Tuesday, November 10, 2009

The "too big, please don't fail" banks in Kenya

In this post, I talked about how banks can grow to a size that presents systemic risk to their domestic economies. That is, there are so large, that their likely failure would mean guaranteed govt assistance which would off-course mean every taxpayer peaks up the bill. Further, it was/is my opinion that such banks being deemed to be too large to fail and too expensive to rescue, should have applied to them, more stringent regulatory measures. The examples were higher capital and liquidity requirements to match their size or growth.
So do we have such banks in Kenya? The answer is yes:

  1. KCB: At close of play in September 2009, KCB had a balance sheet of Ksh189bn, which si roughly speaking 27% of Kenya's total budget. It also has around 200 branches, 150 of those in Kenya. Thus its a large employer as well. Its collapse won't be pretty. Remedy: At 13%, its tier 1 capital ratio looks strong for versus some Western banks, but its target should be 20% or more given its host economy.
  2. Equity: Holds just under 50% of Kenya's banking account population irrespective of the size of their accounts. And has 155 branches (130 of them in Kenya). Its collapse would lead to a severe dislocation SMEs and agriculture for which it serves a significant portion. I see its risk coming from liquidity rather than capital concerns. Remedy: Should be required to hold at least 12% of its assets in form of t-bills and or AAA-rated gilts.
  3. BBK: At Ksh170bn (June 2009), its also a behemoth in the local economy. Included here because of its corporate client content which would again cripple our economy were it or the parent to collapse. Remedy: As with KCB, probably more suspect to lower capital thresholds and should thus be required to hold at least 15% tier 1 capital ratio at all times.
  4. Co-op: The banker of co-operative societies and Saccos country-wide. And like Equity, therefore, carries systemic risk for the economy. Has a history of appalling size of bad loans coupled with political inteference. Remedy: Higher liquidity and capital requirements. The broker licence was probably a mistake.


coldtusker said...

Liquidity can be an issue for any bank of any size... matters little... A bank with 50% liquidity can be 'wiped out' if there is a run on the bank.
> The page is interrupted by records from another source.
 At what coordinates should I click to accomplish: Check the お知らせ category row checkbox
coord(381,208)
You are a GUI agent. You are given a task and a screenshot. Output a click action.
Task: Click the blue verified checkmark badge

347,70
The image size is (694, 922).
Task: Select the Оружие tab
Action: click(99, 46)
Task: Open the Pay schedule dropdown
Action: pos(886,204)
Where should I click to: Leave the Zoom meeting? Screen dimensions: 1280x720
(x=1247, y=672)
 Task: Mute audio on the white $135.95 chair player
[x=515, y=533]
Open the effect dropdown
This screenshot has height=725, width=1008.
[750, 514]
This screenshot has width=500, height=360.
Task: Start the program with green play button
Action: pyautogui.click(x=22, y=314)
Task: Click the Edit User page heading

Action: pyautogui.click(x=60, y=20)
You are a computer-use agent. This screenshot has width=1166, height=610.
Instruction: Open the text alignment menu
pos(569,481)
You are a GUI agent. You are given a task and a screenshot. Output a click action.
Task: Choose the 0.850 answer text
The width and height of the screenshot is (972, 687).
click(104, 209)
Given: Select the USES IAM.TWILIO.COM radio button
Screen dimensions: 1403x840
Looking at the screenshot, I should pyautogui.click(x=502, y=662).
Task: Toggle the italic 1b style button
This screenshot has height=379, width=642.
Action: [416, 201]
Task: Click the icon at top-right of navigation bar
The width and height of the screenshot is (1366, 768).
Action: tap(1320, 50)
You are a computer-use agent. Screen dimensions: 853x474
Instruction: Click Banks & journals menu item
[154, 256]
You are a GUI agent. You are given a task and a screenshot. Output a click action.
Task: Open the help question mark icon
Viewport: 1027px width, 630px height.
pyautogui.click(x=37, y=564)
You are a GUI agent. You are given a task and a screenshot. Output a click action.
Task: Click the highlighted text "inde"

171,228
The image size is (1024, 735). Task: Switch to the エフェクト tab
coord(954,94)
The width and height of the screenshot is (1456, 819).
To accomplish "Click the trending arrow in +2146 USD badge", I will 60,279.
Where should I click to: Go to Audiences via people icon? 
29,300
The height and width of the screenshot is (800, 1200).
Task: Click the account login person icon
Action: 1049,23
There needs to be thorough evaluation of most loans in the Kenyan banking system. And then take the necessary writedowns asap.

I fear the NPLs (esp the Provisioning) is inadequate in many banks.

Equity is a different challenge... unlike other 'traditional' bank... how do you assess level of risk in Equity's portfolio?

I am NOT saying EB has understated its NPLs but I am not sure of the methodology they use.

MainaT said...

CT- I don't you think you read my post.